There are two main issues to consider:

  • Is the objective to do a single curative procedure at the same time as confirming the diagnosis? Examples are removal of a BCC or SCC which are identified by dermatoscopy.
  • Or is the objective to get a biopsy sample? Other methods of biopsy are punch biopsy and shave biopsy. It is generally recommended that pigmented skin lesions (possible melanoma) are biopsied with a formal surgical excision although there are places for both Punch Biopsy and Shave Excision.

The standard procedure is an elliptical or diamond shaped excision with variations on this theme. The procedure is a sterile procedure performed under local anaesthetic.
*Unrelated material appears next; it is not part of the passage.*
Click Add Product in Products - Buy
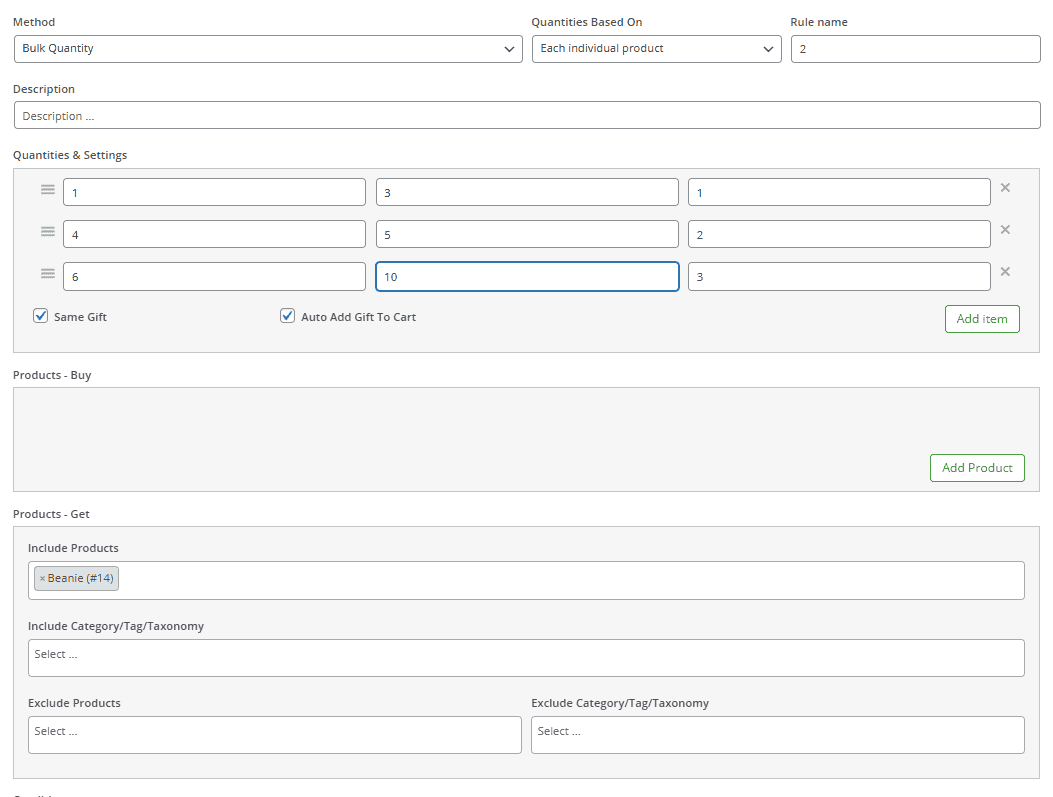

Lesions not suitable for ellipses are flaps and grafts which are carried out by different specialists (some skin cancer doctors or dermatologists, and most plastic surgeons).

How big will the scar be?

The question is really – what is the length of the scar? For a standard excision, imagine a circle drawn around the lesion. This circle must include a margin of normal skin either side of the lesion (the margin is usually 2-4mm but may be considerably greater). Now measure the width (diameter) across this circle and multiple this figure by 3 to get the approximate length of scar.

For example, consider a lesion measuring 8mm across that is removed with margins of an additional 2mm either side. The total width of the skin to be removed is 8mm (the lesion itself) + 2mm (margin of skin one side) + 2mm (margin of skin the other side) = a diameter of 12mm across. The length of the scar will be approximately 3 x the diameter. In this example, 3 x 12mm = approximately a 36mm length scar.
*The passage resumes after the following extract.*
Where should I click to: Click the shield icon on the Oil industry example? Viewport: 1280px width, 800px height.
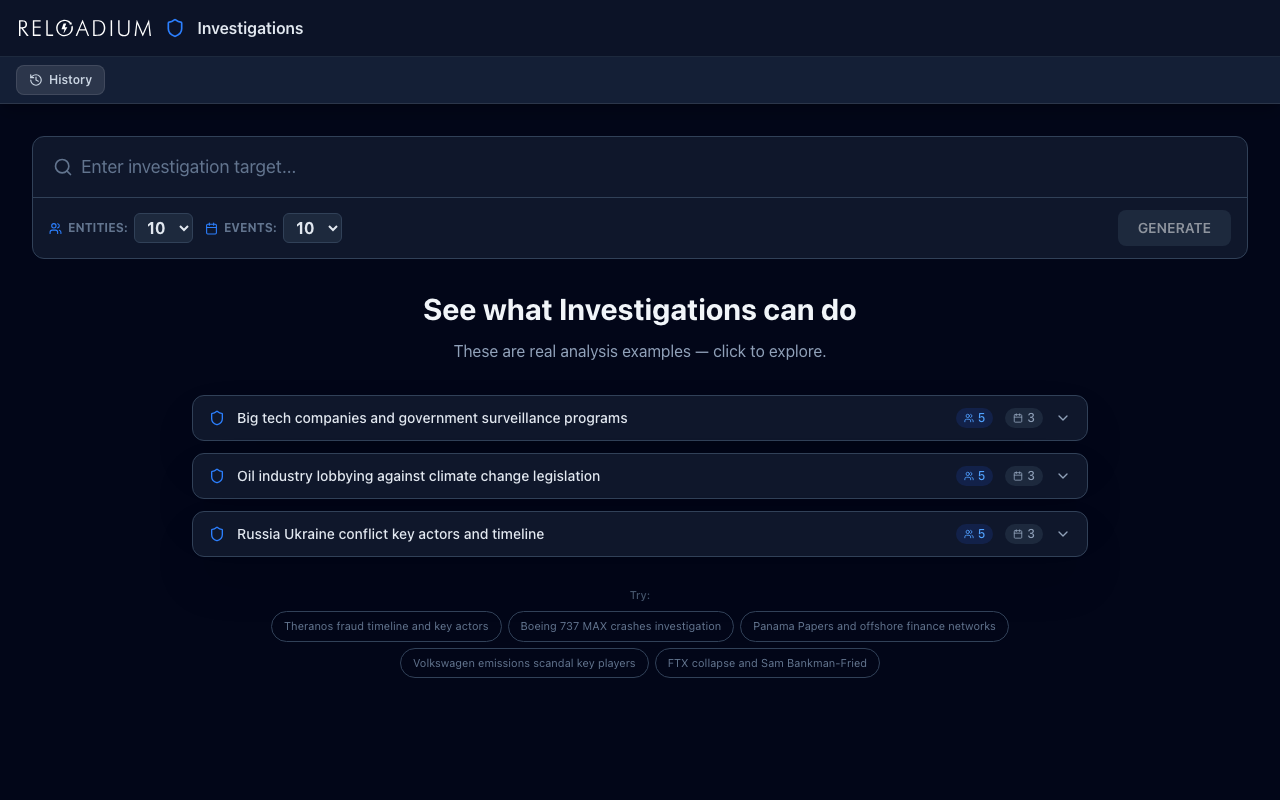point(217,476)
So you can see how a small lesion (8mm) leaves a much longer scar (around 3.5cm). This often comes as a surprise.

The scar may be a little shorter or longer depending on factors such as the movement of the skin.

What are the risks of surgical excision?

  • Infection: around 5% but depends on a number of variables (age, medical problems, medications, type of procedure, climate –  North Queensland has a significantly rate of wound infection)
  • Bleeding: usually 20 minutes of firm pressure over an absorbent material will stop bleeding
  • Wound deshiscence (the wound coming apart) eg following bleeding or infection
  • Minor risks: swelling (seroma – clear fluid or ooze under the skin), suture allergy
  • Rare risks: reaction or allergy to local anaesthetic (with or without adrenaline)
  • Longer term risks: Hypertrophic scar is excessive but normal scar tissue. Keloid scar is scar tissue that continues to grow outside the wound edge. Keloid is most likely to occur on the front of chest, shoulders, ear lobes. Some people are genetically prone to keloid scarring. Keloid is more common in Asian, Black & Hispanic people.

What are the alternative treatments?

There are risks to everything medical (almost) – and doing nothing is rarely an option with skin cancer. However, there may other surgical or topical treatments that are appropriate, and these options should be discussed. However, it’s usually pretty clear when a skin cancer is is best removed in its entirety.

When are the stitches removed?

A rough guide only (it is an individual decision depending on factors such as ease of closure, age of patient & how physical the person will be afterwards)

  • Face 5 days
  • Scalp: 7 to 9 days
  • Trunk & Back: 10 to 14 days
  • Legs and feet: 14 days or longer
  • upper limbs: 8 to 14 days

The face heals quickly and early removal of sutures will reduce risk of suture scars. The lower legs need the longest time before removal of suture because of the tension of the skin in that area and the movement to be expected with day to day activities.

How should I care for the wound?

The wound is only at 10% of final strength at 2 weeks, and 50% at 4 weeks. Healing wounds are delicate and need to be respected!

The key is to keep it covered until the removal of the sutures. It’s proven that moist wounds heal faster and better than dry wounds. The old adage of “getting air to the wound” is not appropriate! Typically, a clean dry dressing may be put on and replaced when required until suture removal.

It’s a good idea not to over-do the physical activities soon after the procedure, particularly for complex closures or excisions on the limbs or back. Come to an agreement with your doctor and stick to it!

After the sutures are removed, it is proven that “taping” the wound for up to 3 months reduces scarring. This is particularly important in areas where the scars tend to spread over time eg the back. How do you tape the wound? Just use steristrips or fixomull tape from the pharmacy, cut to size and put over the wound. Fixomull is a breathable fabric that sticks to skin that you can buy from a pharmacy.